あんなに明るく元気だった母、姑を看取り、都内の家を売って念願の田舎暮らしを始めて楽しそうに花を育てていた母、まだ老後を充分謳歌出来る年齢なのに何故?!と母と二人桜の下を散歩しながら、私の心中は母に起きている事の理不尽さと不条理に神様をも恨む思いでした。

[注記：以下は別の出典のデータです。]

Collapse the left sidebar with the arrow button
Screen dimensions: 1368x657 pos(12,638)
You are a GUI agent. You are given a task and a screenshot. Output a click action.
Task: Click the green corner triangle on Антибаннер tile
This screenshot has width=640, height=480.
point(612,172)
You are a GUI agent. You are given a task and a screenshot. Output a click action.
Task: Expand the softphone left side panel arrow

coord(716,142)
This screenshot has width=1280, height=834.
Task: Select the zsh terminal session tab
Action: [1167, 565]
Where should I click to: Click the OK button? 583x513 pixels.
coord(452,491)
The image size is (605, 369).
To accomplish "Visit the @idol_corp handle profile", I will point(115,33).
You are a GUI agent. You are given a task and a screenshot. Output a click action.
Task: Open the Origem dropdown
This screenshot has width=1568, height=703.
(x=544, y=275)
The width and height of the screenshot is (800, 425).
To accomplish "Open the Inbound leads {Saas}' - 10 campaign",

その頃から母は鬱状態が悪化して、良く「死にたい」「こんな苦しい思いをするのなら早く死にたい」と私や父に言うようになりました。
母は本当に死にたかったのだろうな、と最近は思います。
そんな事言わないで、とか、まだ治療の可能性があるのだから、などとしか言えなかった私。母の死にたかった思いに少しでも寄り添えたら良かった、その頃の母にとって死とは、治療や衰えて行く身体からの解放だったのだと今では思うようになりました。

人は遅かれ早かれ誰もが死にゆくのですよね。
あの世から見たら人ひとりの一生なんてアッと言う間だとか。いずれまた会える、一時のお別れなのだと。
私が旅立つ時には迎えに来てね、と母にお願いしています。
母の死を見届けて私自身の死生観も少し変わりました。


最後に。
母の仏壇には花が大好きだった母の為に生花をいつも置いています。
スーパーの花は持ちが悪いし、仏花はあまり綺麗じゃ無いし、気軽に切り花のセットを買える花屋さんが出来ないかな、と思っていたら、その願いが叶いました。自転車で10分くらいのところに新しくお花屋さんがオープンして、500円でこぢんまりとした綺麗な洋花の束が買えます。
静かな喜びでした。

切り花も良いけれど、今年はこっそり桜を枝ごと花泥棒して母に見せようかしら、なんて思ってもいます。